**TEXT TO READ:**
A page from the "Causes of Color" exhibit...

How do you represent colors?

Representations of Color

There is debate over which type of color circle or color wheel is most accurate, though there is merit in any color circle arranged in a logical sequence. A color wheel has colors arranged according to a chromatic relationship (visual), and helps us understand the relationships between colors. Primary colors are equidistant, colors opposite one another are complementary, and colors placed beside one another are analogous, mimicking the process that occurs when we blend hues.

There are essentially three different types of color circles.

Conceptually, the oldest of all color circles is based on subtractive color and uses cyan, magenta, and yellow as the primary colors. Often blue, red and yellow are used as the primaries, instead of cyan, magenta and yellow. This variation is historical in origin, and based on the availability of pigments. Painters and printers favor these circles.

Red, green and blue are often the primary colors of choice for scientists, as these colors are based on light (additive color). The Standard Table of the International Commission on Lighting (Commission Internationale de l’Éclairage, CIE) is an example of this type of color atlas.

The third type is based on perception, and is favored by psychologists. It uses the primary colors of red, green, blue, and yellow, which correlate with the colors sensed by the cones in the eye. We perceive red, green, and blue as pure colors. Orange, on the other hand, appears to be a mixture of yellow and red. There are no colors that combine red with green, or yellow with blue, so we perceive them as opposites; there is no such thing as reddish-green, or yellowish-blue. An example of a color system based on perception is the Swedish Natural Color System (NCS).

A color atlas is a useful tool representing the full range of colors. This is achieved by assigning a single point in a space to each color, and arranging similar colors close to each other. This space can then be mapped in a series of single maps, together making up a color atlas. Every possible color can be described by three numerical attributes: hue, saturation and brightness (HSB).

The necessity of ordering colors in space was demonstrated for the first time by the color pyramid of Johann Heinrich Lambert (1772). The color samples were prepared by mixing colored waxes in integral proportions.

Isaac Newton deepened our understanding of the true nature of light, and was the first to create a color circle. He ordered the colors as follows: red (musical note C), orange (D), yellow (E), green (F), blue (G), indigo (A), and violet (B). Although purple is not a color of the dispersion spectrum, Newton added it to complete the circle, bridging the gap between red and violet.

In 1810, Johann Wolfgang Goethe challenged Newton’s established color system, and created his own. He sought a system to govern the use of color in art. At first he intended to create a new color wheel, but found that an equilateral triangle was exactly suited to representing his discoveries. The apex triangles in this diagram are the primary colors used by printers. The secondary triangles between them are the primary colors for painters, and the tertiary colors formed are the dark neutrals. While Newton’s system was based on scientific observation of additive color mixing, Goethe’s method was more conceptual, based on the psychological effects of color. Goethe’s aim was to distill laws of color harmony that incorporated the subjectivity of our color perception, which depends on the object, the light, and how we perceive them. He studied complementary colors, the colors of shadows, and after-images. Goethe identified the origin of our understanding of complementary colors as stemming from the processes within our visual system, rather than being a property of the light that reaches our eyes. His theory opened the door for our modern understanding of color vision.

**ENTRIES PROVIDED:**
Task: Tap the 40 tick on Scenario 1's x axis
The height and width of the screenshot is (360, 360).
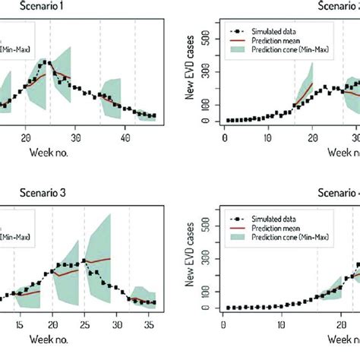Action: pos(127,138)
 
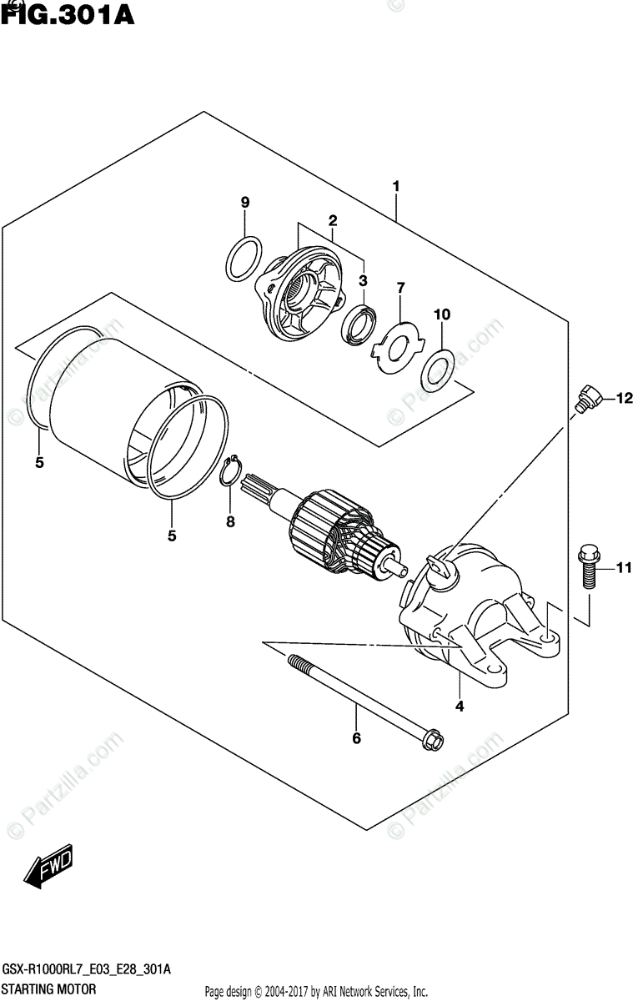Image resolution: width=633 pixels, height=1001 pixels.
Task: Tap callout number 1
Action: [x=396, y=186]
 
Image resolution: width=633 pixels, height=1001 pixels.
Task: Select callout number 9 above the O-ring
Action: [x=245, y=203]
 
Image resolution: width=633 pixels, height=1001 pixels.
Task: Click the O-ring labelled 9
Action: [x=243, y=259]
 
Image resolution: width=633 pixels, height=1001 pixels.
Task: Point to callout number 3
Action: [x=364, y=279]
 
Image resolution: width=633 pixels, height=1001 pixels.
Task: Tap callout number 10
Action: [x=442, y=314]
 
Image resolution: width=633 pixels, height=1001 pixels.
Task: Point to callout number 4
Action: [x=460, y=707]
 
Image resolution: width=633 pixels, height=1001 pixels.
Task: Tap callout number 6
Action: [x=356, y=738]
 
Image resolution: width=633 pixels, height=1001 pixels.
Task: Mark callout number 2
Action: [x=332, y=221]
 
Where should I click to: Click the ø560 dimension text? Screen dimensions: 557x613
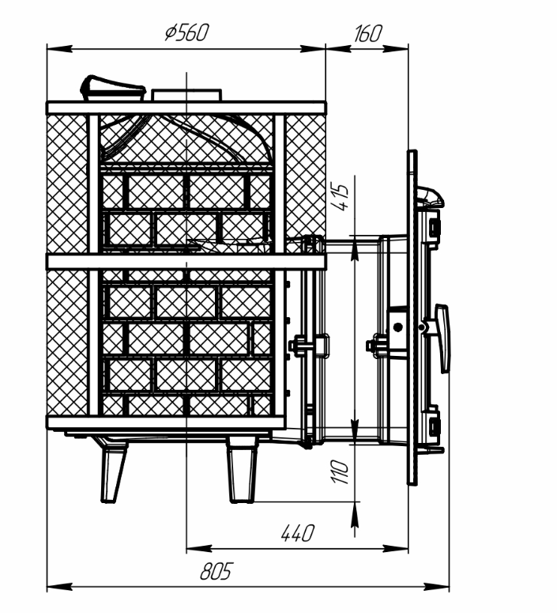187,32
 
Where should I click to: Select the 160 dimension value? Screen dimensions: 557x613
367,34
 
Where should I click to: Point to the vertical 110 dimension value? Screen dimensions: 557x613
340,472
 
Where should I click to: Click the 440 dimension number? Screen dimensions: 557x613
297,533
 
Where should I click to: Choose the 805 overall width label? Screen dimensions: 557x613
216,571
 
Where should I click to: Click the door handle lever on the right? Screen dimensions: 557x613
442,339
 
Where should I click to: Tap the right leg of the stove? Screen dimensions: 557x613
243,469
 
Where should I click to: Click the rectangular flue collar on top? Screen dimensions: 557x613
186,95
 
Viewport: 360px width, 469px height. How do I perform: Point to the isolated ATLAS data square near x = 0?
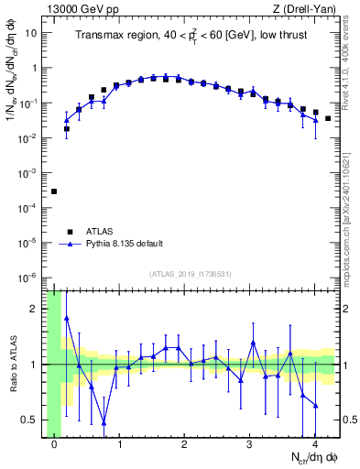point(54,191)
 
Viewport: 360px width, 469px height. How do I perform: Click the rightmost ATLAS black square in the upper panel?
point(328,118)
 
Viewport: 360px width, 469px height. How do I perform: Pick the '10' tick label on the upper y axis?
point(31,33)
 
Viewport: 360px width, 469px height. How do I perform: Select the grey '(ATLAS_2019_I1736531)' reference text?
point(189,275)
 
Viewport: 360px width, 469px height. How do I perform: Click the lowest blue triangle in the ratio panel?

**THE TASKS:**
1. From the text on representing color, copy the passage from "A page from" up to and including "we blend hues.".
2. According to the text on representing color, which color did Newton add to complete his circle, even though it is not in the dispersion spectrum?
3. Do these statements agree with the text on representing color? Answer yes or no for each, and quote the words that decide it.
(a) Scientists often choose red, green and blue as primary colors.
(b) The samples for Lambert's color pyramid were made by mixing colored inks.
(c) Goethe went on to build the new color wheel he first planned.

**ANSWERS TO THE EXERCISES:**
1.
A page from the "Causes of Color" exhibit...

How do you represent colors?

Representations of Color

There is debate over which type of color circle or color wheel is most accurate, though there is merit in any color circle arranged in a logical sequence. A color wheel has colors arranged according to a chromatic relationship (visual), and helps us understand the relationships between colors. Primary colors are equidistant, colors opposite one another are complementary, and colors placed beside one another are analogous, mimicking the process that occurs when we blend hues.

2. Purple

3.
(a) Yes. "Red, green and blue are often the primary colors of choice for scientists"
(b) No. "The color samples were prepared by mixing colored waxes in integral proportions."
(c) No. "At first he intended to create a new color wheel, but found that an equilateral triangle was exactly suited to representing his discoveries."